Lo studio ha classificato un gruppo di studenti a basso rischio, che dichiarano di non aver mai assunto comportamenti target pericolosi ed un gruppo di studenti ad alto rischio, che hanno ammesso di averne assunti, occasionalmente o spesso. I ragazzi ad alto rischio oltre a non considerare pericolosi determinati eccessi, sono caratterizzati dunque da un profondo senso di sfiducia nei confronti dell’ambiente macro-sociale in cui vivono e si sentono legittimati dall’approvazione che ritengono di trovare nel proprio gruppo di amici.
Considerano scarsa la qualità della comunicazione con i genitori, percepiscono come carente la supervisione parentale e manifestano l’assenza o la carenza di regole familiari rigide. Un contesto poco supportivo o disattento li destabilizza.
Il sentimento di sfiducia sociale indurrebbe una minore identificazione con i valori suggeriti da quella società delegittimata dalla scarsa considerazione. La sfiducia nelle autorità, nelle istituzioni, così come nella scuola, nella sanità, nelle forze dell’ordine rappresenterebbe quel terreno fertile di crescita di quei comportamenti che mettono a serio rischio la salute. Non avendo fiducia nella società non credono nei valori, nelle norme, nello stile di vita che la stessa società propone ed assumono con maggiore probabilità comportamenti rischiosi (Siegrist, Gutscher, & Earle, 2005, riportati dallo studio). «Al contrario – si legge sempre nello studio di Venuleo e Mossi - la fiducia per l’ambiente macro-sociale sembra agire in termini di fattore protettivo rispetto all’assunzione del rischio, tendenzialmente non assunto. È plausibile che l’identificazione con il proprio ambiente di riferimento porti a rifiutare comportamenti poco compatibili con le valutazioni istituzionali di ciò che è giusto o sbagliato (Manton, Pennay & Savic, 2014), e sostenga la committenza sulle indicazioni e raccomandazioni sulla salute fornite da professionisti e istituzioni».

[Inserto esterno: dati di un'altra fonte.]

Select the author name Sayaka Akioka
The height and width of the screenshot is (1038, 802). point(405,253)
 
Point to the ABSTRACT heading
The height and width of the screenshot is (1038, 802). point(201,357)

Una possibile chiave di lettura del tacito grido di dolore, rivelato ancora una volta dal disagio degli adolescenti leccesi, sono dunque forse la mancanza di regole, di rigore, di troppa ed ancora non gestibile libertà, la carente qualità delle relazioni, la mancanza di guide efficaci.
Emerge nuovamente quanto incida negativamente nel tessuto sociale la mancanza di fiducia nei confronti dell’autorità, siano forze dell’ordine, politici, professori, medici. La delegittimazione diffusa sembra contribuire a non far distinguere più il bene dal male, il buono dal cattivo. Facendo di tutta un’erba un fascio si alimenterebbe quel senso di insicurezza che provoca la non adesione valoriale condivisa, causando profonde lacerazioni del tessuto sociale.